Task goal:
Please transcribe exactly, and only, the lines of the data below between the line holding "The width and height of the screenshot is (1024, 502)." and the line holding "Select the Horizontal", inclusive.
---------- Data for the task
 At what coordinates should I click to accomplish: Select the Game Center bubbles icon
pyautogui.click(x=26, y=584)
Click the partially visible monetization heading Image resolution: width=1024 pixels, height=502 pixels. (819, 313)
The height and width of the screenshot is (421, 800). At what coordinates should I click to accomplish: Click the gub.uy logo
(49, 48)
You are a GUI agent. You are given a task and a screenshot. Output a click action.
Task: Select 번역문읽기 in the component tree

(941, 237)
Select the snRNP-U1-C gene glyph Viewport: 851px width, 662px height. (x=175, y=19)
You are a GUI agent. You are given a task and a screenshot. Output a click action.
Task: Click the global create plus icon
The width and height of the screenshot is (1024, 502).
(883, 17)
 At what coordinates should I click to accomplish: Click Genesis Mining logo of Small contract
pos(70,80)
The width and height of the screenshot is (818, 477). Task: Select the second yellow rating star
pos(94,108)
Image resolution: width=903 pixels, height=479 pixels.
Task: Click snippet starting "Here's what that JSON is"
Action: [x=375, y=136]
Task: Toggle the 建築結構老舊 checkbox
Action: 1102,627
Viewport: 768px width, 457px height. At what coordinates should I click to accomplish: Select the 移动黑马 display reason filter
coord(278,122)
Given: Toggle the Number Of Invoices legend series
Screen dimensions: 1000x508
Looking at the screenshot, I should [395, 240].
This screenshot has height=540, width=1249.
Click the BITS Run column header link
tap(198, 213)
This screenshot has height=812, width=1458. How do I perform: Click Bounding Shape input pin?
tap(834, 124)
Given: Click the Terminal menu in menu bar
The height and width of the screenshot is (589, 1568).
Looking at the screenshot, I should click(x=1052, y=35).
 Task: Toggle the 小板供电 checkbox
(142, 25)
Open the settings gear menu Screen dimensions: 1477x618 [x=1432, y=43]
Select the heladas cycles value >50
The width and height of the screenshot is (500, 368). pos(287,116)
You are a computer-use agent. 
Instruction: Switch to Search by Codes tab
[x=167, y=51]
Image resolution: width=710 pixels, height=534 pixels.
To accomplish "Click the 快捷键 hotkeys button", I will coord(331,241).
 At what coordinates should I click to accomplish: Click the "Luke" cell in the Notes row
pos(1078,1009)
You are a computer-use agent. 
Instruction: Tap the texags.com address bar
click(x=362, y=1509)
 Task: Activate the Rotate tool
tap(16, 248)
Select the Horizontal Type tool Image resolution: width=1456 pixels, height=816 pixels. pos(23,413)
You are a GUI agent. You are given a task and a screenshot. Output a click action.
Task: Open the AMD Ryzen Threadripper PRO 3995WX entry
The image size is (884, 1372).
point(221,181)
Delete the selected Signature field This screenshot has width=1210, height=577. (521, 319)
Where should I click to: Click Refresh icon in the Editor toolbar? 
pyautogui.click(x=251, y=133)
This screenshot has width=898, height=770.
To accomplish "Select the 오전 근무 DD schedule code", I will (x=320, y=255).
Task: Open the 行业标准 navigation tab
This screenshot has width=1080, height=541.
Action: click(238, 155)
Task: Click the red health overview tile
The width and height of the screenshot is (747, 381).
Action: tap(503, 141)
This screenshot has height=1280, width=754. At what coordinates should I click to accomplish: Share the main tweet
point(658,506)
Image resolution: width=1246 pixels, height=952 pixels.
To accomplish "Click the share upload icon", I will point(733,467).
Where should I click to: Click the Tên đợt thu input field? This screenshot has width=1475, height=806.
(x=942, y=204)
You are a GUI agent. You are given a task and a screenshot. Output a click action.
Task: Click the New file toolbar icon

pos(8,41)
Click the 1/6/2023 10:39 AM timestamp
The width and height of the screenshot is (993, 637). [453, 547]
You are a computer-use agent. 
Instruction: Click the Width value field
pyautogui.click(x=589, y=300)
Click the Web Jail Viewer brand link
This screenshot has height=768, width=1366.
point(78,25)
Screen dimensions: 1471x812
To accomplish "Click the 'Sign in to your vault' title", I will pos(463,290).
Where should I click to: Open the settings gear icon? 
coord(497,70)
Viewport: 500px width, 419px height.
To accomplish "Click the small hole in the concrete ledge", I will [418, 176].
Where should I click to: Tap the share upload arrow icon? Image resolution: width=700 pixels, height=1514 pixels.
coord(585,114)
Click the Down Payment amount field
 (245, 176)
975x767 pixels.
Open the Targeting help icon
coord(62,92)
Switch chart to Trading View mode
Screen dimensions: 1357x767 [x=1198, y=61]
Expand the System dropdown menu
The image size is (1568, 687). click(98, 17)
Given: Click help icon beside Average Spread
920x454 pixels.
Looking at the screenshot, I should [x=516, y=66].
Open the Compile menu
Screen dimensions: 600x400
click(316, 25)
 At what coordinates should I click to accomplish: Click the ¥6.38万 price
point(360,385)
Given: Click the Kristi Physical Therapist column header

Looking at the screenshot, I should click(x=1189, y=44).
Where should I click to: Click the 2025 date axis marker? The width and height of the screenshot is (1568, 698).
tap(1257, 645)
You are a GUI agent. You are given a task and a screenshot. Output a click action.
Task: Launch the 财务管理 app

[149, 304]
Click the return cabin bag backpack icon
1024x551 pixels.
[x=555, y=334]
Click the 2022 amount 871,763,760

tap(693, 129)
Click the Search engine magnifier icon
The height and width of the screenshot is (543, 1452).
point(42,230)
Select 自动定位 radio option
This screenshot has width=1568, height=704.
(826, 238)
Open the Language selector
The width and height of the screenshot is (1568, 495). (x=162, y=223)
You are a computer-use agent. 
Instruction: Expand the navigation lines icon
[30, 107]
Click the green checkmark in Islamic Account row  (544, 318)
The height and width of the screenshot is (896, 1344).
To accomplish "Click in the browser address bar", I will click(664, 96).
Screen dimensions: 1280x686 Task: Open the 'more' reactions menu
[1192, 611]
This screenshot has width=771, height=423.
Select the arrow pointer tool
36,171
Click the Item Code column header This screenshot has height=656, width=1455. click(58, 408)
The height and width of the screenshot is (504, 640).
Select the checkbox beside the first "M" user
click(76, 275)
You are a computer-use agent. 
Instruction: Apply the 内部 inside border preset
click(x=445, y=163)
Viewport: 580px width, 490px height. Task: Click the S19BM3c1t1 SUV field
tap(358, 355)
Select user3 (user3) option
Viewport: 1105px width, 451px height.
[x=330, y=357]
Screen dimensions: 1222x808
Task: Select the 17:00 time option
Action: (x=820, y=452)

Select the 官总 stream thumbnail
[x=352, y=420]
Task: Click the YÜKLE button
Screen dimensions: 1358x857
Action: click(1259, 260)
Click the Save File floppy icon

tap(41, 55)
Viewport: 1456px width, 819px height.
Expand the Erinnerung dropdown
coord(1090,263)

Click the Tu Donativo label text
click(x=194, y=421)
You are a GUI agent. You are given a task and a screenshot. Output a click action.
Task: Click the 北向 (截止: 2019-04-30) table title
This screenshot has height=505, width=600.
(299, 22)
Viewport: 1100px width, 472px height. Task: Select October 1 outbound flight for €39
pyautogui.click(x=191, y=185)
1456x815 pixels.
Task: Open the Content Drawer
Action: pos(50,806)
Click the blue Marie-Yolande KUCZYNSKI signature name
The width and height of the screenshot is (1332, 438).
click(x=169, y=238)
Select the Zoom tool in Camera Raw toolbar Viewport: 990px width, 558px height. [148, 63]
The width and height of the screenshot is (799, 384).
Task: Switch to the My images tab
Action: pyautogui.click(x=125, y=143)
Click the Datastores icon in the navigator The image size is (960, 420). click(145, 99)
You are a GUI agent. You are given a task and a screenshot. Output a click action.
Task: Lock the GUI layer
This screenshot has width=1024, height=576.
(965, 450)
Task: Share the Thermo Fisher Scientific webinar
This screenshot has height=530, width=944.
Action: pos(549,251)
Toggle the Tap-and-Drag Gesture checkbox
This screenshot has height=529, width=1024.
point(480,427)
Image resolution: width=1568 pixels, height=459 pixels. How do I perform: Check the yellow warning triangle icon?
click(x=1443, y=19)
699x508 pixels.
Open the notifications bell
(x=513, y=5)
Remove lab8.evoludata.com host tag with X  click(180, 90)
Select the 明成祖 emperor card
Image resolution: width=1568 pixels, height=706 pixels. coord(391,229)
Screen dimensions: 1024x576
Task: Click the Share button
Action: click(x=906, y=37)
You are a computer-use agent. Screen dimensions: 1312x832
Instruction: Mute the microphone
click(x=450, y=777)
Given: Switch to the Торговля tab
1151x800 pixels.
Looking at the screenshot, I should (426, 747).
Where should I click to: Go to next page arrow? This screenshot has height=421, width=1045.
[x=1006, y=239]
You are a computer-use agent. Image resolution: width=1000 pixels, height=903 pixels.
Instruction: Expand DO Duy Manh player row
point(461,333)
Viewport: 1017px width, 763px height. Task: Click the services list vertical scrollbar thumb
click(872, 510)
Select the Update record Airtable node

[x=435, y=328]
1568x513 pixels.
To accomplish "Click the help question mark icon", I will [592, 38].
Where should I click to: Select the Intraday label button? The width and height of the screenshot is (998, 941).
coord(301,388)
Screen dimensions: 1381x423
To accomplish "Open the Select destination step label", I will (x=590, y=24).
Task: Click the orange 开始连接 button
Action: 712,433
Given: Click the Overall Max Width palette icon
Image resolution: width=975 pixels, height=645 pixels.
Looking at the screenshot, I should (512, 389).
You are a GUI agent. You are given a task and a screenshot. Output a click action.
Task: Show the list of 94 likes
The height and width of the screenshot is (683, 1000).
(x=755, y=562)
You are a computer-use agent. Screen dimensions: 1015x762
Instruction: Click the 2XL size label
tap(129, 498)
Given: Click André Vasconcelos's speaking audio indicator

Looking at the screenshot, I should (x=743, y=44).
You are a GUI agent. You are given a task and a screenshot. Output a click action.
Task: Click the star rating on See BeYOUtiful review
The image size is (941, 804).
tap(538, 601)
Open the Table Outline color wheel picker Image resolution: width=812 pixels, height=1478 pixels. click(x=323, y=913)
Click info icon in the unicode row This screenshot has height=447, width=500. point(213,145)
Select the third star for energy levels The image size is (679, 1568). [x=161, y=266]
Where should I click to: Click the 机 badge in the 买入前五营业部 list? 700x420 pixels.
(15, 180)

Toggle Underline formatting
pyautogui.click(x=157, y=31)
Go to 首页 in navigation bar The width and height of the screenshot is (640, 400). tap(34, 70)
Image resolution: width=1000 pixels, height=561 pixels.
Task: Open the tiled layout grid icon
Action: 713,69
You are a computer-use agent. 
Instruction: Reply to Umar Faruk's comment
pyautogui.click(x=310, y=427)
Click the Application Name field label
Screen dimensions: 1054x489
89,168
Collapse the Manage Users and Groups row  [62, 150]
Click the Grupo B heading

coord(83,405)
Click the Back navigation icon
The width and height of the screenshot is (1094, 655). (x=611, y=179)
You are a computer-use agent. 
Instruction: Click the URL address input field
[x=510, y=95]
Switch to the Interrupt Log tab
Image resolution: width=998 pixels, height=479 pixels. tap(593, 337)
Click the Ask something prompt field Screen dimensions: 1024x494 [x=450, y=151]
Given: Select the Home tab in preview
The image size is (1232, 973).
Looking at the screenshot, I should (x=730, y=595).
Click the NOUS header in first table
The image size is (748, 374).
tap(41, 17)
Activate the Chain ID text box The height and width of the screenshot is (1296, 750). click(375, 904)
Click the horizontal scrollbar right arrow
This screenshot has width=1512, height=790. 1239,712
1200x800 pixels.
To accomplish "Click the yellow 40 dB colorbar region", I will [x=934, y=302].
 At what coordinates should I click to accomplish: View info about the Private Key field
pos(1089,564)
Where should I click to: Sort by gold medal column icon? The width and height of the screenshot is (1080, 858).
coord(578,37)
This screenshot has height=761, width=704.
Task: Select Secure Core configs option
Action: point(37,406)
--------------------
Task output:
The width and height of the screenshot is (1024, 502).
(883, 17)
 At what coordinates should I click to accomplish: Click Genesis Mining logo of Small contract
pos(70,80)
The width and height of the screenshot is (818, 477). Task: Select the second yellow rating star
pos(94,108)
Image resolution: width=903 pixels, height=479 pixels.
Task: Click snippet starting "Here's what that JSON is"
Action: [x=375, y=136]
Task: Toggle the 建築結構老舊 checkbox
Action: 1102,627
Viewport: 768px width, 457px height. At what coordinates should I click to accomplish: Select the 移动黑马 display reason filter
coord(278,122)
Given: Toggle the Number Of Invoices legend series
Screen dimensions: 1000x508
Looking at the screenshot, I should [395, 240].
This screenshot has height=540, width=1249.
Click the BITS Run column header link
tap(198, 213)
This screenshot has height=812, width=1458. How do I perform: Click Bounding Shape input pin?
tap(834, 124)
Given: Click the Terminal menu in menu bar
The height and width of the screenshot is (589, 1568).
Looking at the screenshot, I should click(x=1052, y=35).
 Task: Toggle the 小板供电 checkbox
(142, 25)
Open the settings gear menu Screen dimensions: 1477x618 [x=1432, y=43]
Select the heladas cycles value >50
The width and height of the screenshot is (500, 368). pos(287,116)
You are a computer-use agent. 
Instruction: Switch to Search by Codes tab
[x=167, y=51]
Image resolution: width=710 pixels, height=534 pixels.
To accomplish "Click the 快捷键 hotkeys button", I will coord(331,241).
 At what coordinates should I click to accomplish: Click the "Luke" cell in the Notes row
pos(1078,1009)
You are a computer-use agent. 
Instruction: Tap the texags.com address bar
click(x=362, y=1509)
 Task: Activate the Rotate tool
tap(16, 248)
Select the Horizontal Type tool Image resolution: width=1456 pixels, height=816 pixels. pos(23,413)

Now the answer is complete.